We present a patient who was with single lymph node metastasis after hepatectomy and underwent ABOi and live donor liver transplantation
Material and Methods: The patient was fifty years old male with HBV related liver cirrhosis, hepatocellular carcinoma, and moderate amount of ascites. The patient underwent segment 5 wedge resection, however liver function was aggravated with ascites. He suffered severe ascites for several months after hepatectomy. Therefore, the patient was referred to transplantation center and was included to waiting list for DDLT. However, the CT scan shows single portocaval lymph node enlargement and interval increase, even though there was no recurrence in the liver. There was no other metastasis in the image evalution. Preoperative serum AFP level was 2.1 ng/ml. We explained the status and the risk of recurrence after liver transplantation to the patient and family. His son asked us to perform live donor liver transplantation. We prepared ABOi LDLT because of the incompatible blood type between donor and recipient. Unusually, recipient operation was performed before donor hepatectomy to rule out peritoneal seeding or other metastasis. After recipient hepatectomy, single portocaval LN was dissected. There were no other suspicious LN enlargement.

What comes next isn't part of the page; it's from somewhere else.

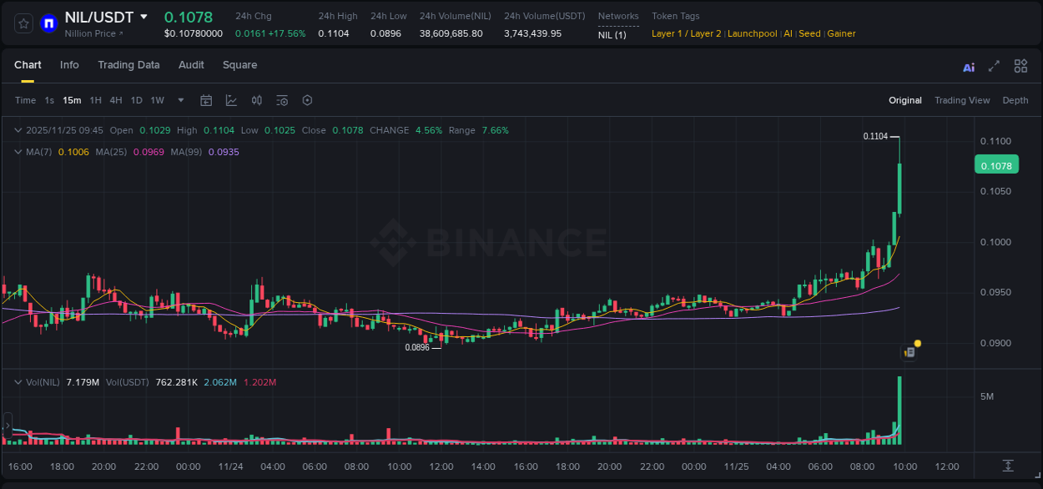Select the candlestick chart type icon
The image size is (1043, 489).
256,100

Results: The operation time was 880 min and estimated blood loss was 5000 ml. The warm ischemic time was 38 min and cold ischemic time was 190 min. There was no severe complication after LT. The patient was discharged 24 days after operation. The follow up duration after LT is 20 months. The patient takes everolimus in addition to tacrolimus for the purpose of preventing tumor recurrence. CT scan shows no recurrence and Serum AFP level was 1.6 ng/ml 20 months after liver transplantation.
Conclusions: Lymph node metastasis after hepatectomy is usual contraindication for DDLT. However, selective live donor LT with resection of single lesion could be performed for patients with stable HCC and single lesion metastasis. We should check the possible recurrence closely for years because the follow up duration is not enough.